Three ingredients. That's all it takes. And the cooking skill of a 10-year-old.
- Pork Tenderloin - You can easily buy good quality pork tenderloin in most supermarkets. Make sure the meat has a slight pink/purple colour, is firm to the touch and smells fresh. Some are sold in vacuum bags so no smelling there but just make sure it looks like something you would want to eat and has a good sell-by date. Meaning it still has at least 4-5 days left before expiration.
- Teriyaki sauce - You can make my recipe for teriyaki sauce or buy yourself a proper version of it. Stay away from recipes and brands that have garlic and all sorts of other stuff. That ain't teriyaki. If you want to skip the whole teriyaki and keep it keto then simply omit the glaze.
- Bacon - I use uncured raw thinly sliced pork belly. Uncured bacon in other words. It allows me to control the saltiness and I can use any glaze-like sweet miso without having to worry about it being too salty. some cured bacon also has a tendency to burn really easy because it's been cured in sugar. Not good when we have a glaze and also not good if you are following a keto or sugar-free diet. So, my advise. Do what I do and use uncured bacon.
How to make it
A couple of easy steps is all it takes to turn this into one of the best pork tenderloin recipes you will ever try.
Preparing the meat
- Start by trimming any sinew and connective tissue of the tenderloin. form into an even log shape by folding the tail part back into the centre as shown in figure 1.
- Lay the bacon out by overlapping each piece halfway as shown in picture 2. Lay the pork on top.
- Start rolling up the meat and bacon as shown in picture 3.
- You should now have a tight, bacon wrapped pork tenderloin ready for cooking. To make sure it does not all unravel while cooking, wrap it in cling wrap and place into the freezer for 10 minutes to firm up.
The next step requires a properly sized pan to fry the pork in. As you can see my pan was a touch too small so I trimmed off the ends of the meat roll in order for it to fit into the pan. You also need a baking sheet and temperature probe to make sure the meat is cooked to perfection.
- Heat a large frying pan and add a bit of oil and salt to the pan. When hot and starting to smoke place then pork into the pan. Meanwhile, turn the oven to 230C or 446F.
- Sear on all sides using a pair of kitchen tongs to turn the meat carefully every minute or so.
- When the bacon has crisped up nicely all around the tenderloin, place it onto a parchment-lined baking sheet.
- Brush with teriyaki if you are using it(which I recommend).
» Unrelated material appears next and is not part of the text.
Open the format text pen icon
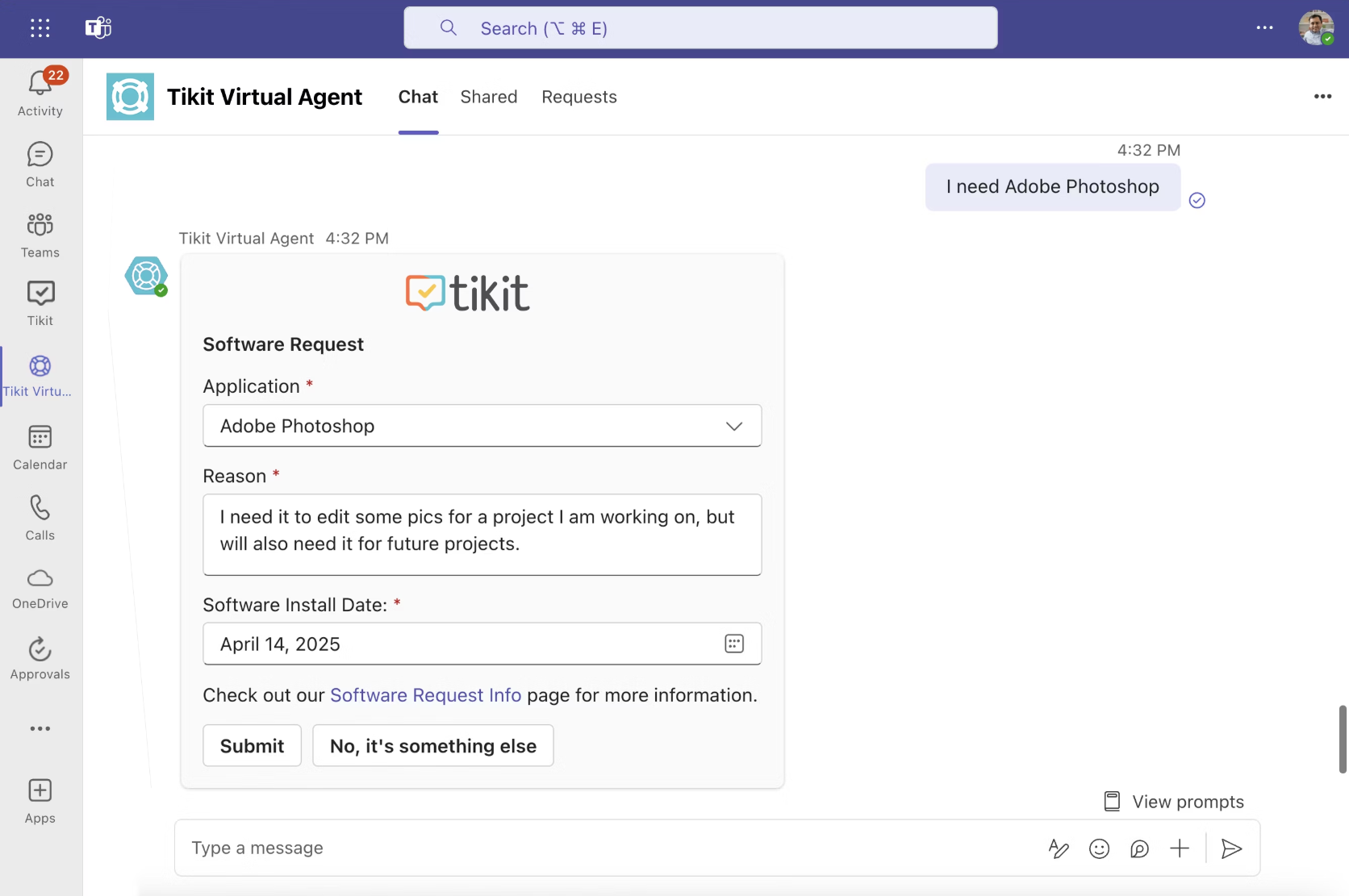Screen dimensions: 1349x896 pos(1059,848)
Roast in the oven and glaze with more teriyaki once the previous layer has started to caramelise, repeating 4 or 5 times until the pork has reached an internal temperature of 58C or 136F. Check the internal temperature of the meat every 3 minutes to make sure you monitor how the pork is cooking.
Resting and serving
- Once the pork has reached an internal temperature of 58C or 136F, remove it from the oven and let it rest for 10 minutes.
- During this time the internal temperature of the meat will rise to 62C or 147F. This is because the residual heat keeps on penetrating the meat from the outsides in until the temperature normalises and settles.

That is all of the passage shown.